Re: [PATCH] cgroup: Wait for dying tasks to leave on rmdir

From: Sebastian Andrzej Siewior

Date: Tue Mar 24 2026 - 04:38:57 EST

On 2026-03-23 09:55:40 [-1000], Tejun Heo wrote:
> Hello,
Hi,

> > Then I added my RCU patch. This led to a problem already during boot up
> > (didn't manage to get to the test suite).
>
> Is that the patch to move cgroup_task_dead() to delayed_put_task_struct()? I
> don't think we can delay populated state update till usage count reaches
> zero. e.g. bpf_task_acquire() can be used by arbitrary bpf programs and will
> pin the usage count indefinitely delaying populated state update. Similar to
> delaying the event to free path, you can construct a deadlock scenario too.

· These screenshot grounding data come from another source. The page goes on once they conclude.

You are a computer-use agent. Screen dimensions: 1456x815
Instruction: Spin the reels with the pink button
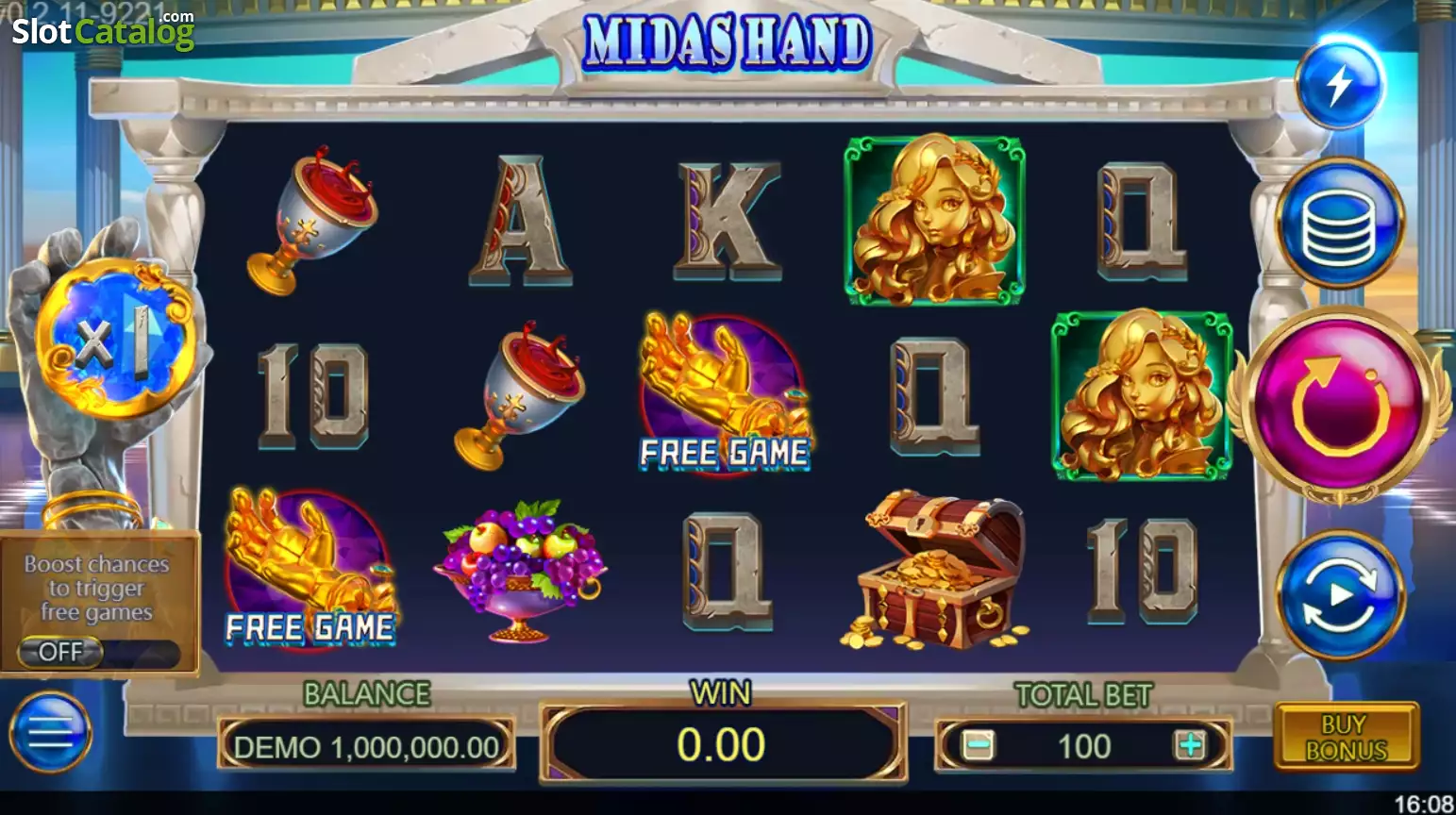click(x=1340, y=404)
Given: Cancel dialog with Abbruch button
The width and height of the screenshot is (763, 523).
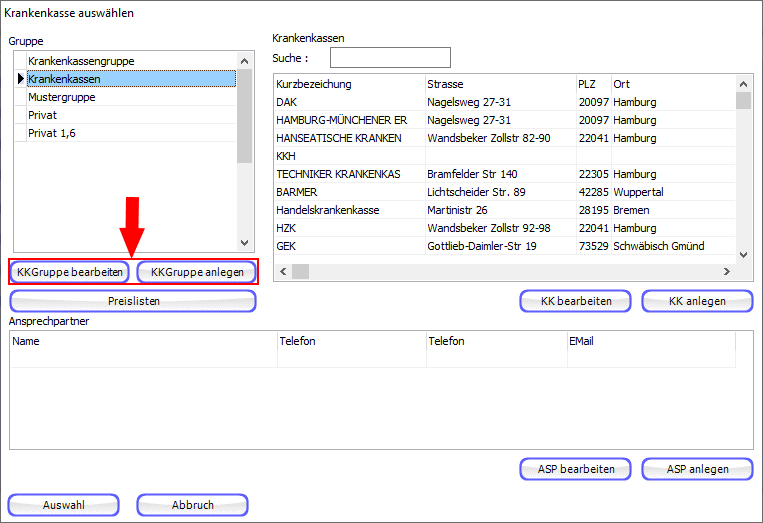Looking at the screenshot, I should (192, 505).
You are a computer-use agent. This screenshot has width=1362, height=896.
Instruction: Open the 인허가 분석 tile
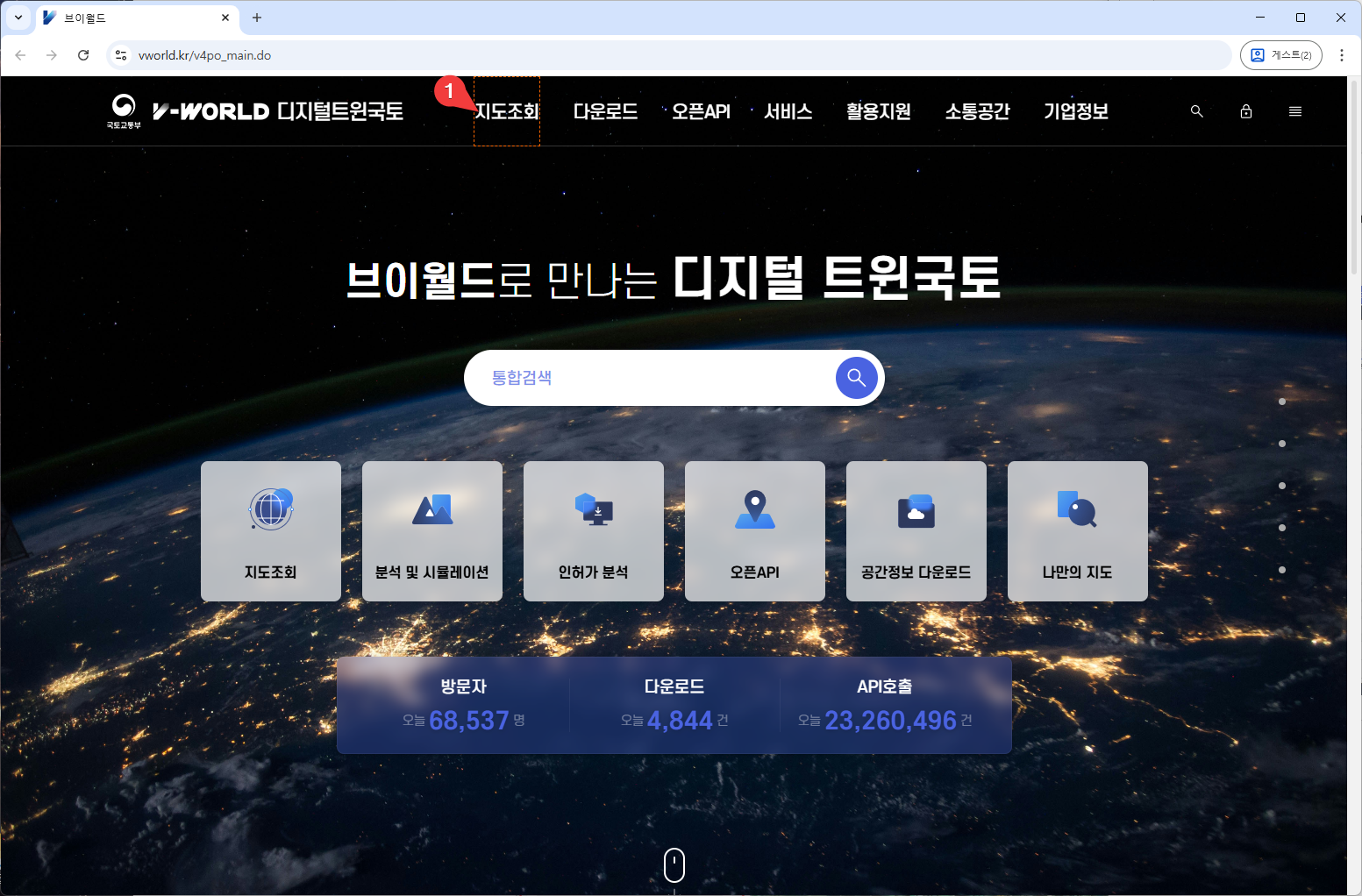(x=593, y=531)
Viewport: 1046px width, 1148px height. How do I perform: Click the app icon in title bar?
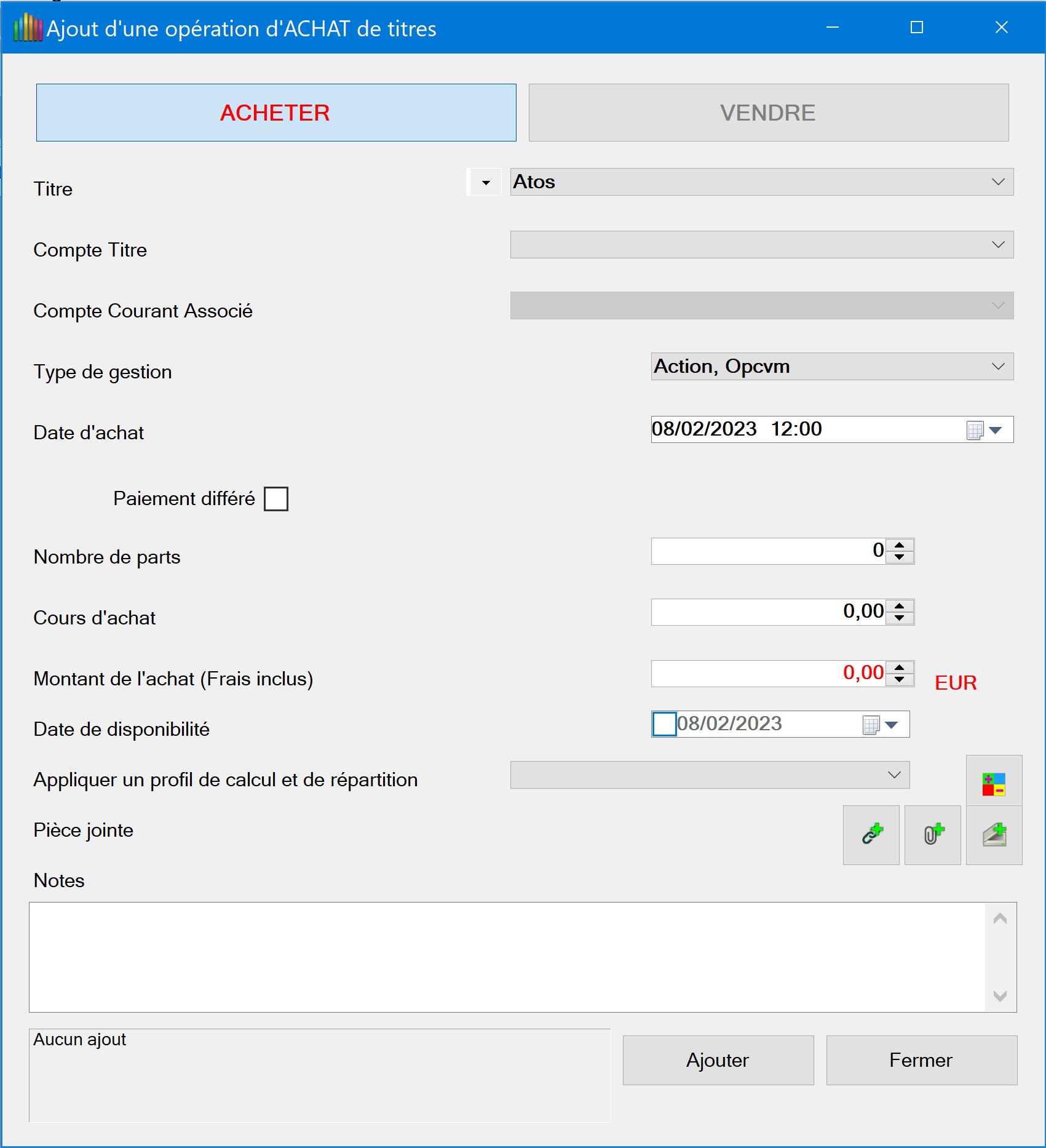coord(27,28)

Okay, then. I expected it to be limited window within a bpf program or
the sched_ext.

> > systemd-1 places modprobe-1044 in a cgroup, then destroys the cgroup.
> > It hangs in cgroup_drain_dying() because nr_populated_csets is still 1.
> > modprobe-1044 is still there in Z so the cgroup removal didn't get there
> > yet. That irq_work was quicker than RCU in this case. This can be
> > reproduced without RCU by
>
> Isn't this the exact scenario? systemd is the one who should reap and drop
> the usage count but it's waiting for rmdir() to finish which can't finish
> due to the usage count which hasn't been reapted by systemd? We can't
> interlock these two. They have to make progress independently.

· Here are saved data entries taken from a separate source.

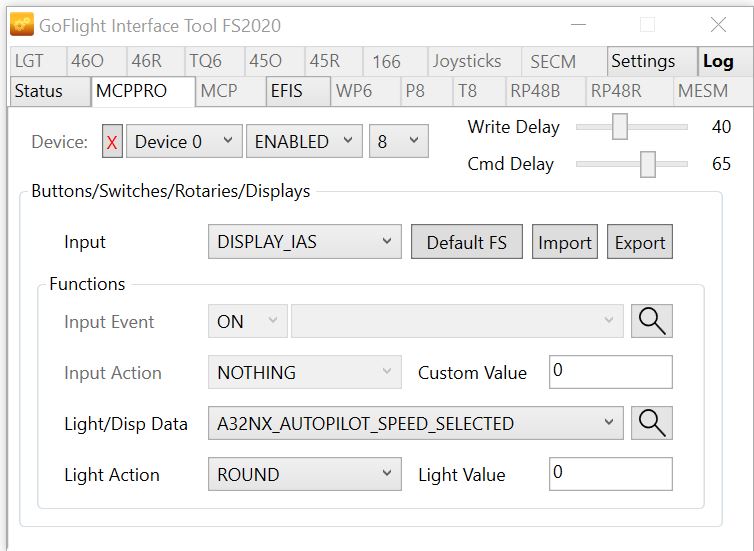This screenshot has height=551, width=754.
Task: Switch to the Joysticks tab
Action: [x=467, y=61]
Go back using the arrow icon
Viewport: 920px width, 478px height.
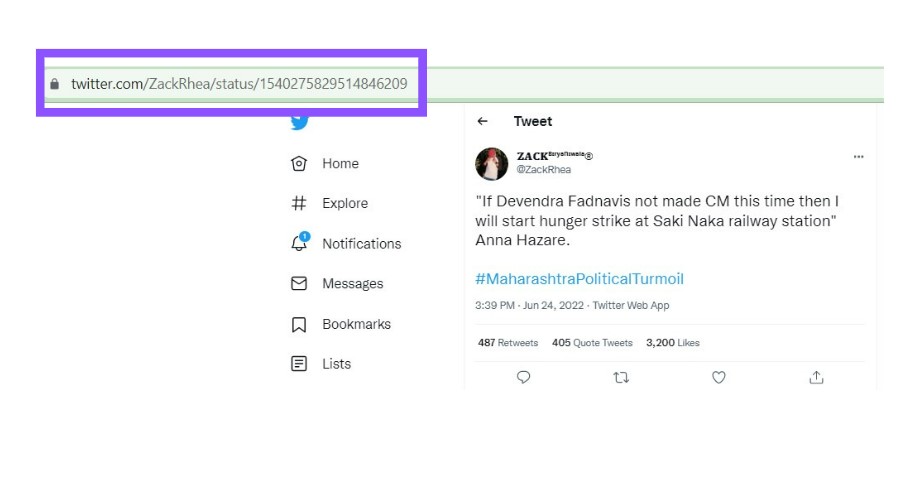[483, 121]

But nobody is holding it back. For some reason systemd-1 did not reap
modprobe-1044 first but went first for the rmdir(). I noticed it with
RCU first but it was also there after delayed the cleanup by one second
without RCU.

> > - irq_work_queue(this_cpu_ptr(&cgrp_dead_tasks_iwork));
> > + schedule_delayed_work(this_cpu_ptr(&cgrp_delayed_tasks_iwork), HZ);
> >
> > So there is always a one second delay. If I give up waiting after 10secs
> > then it boots eventually and there are no zombies around. The test_core
> > seems to complete…
> >
> > Having the irq_work as-is, then the "cgroup_dead()" happens on the HZ
> > tick. test_core then complains just with
> > | not ok 7 test_cgcore_populated
>
> The test is assuming that waitpid() success guarantees cgroup !populated
> event. While before all these changes, that held, it wasn't intentional and
> the test just picked up on arbitrary ordering. I'll just remove that
> particular test.

okay. Thanks.

> Thanks.

Sebastian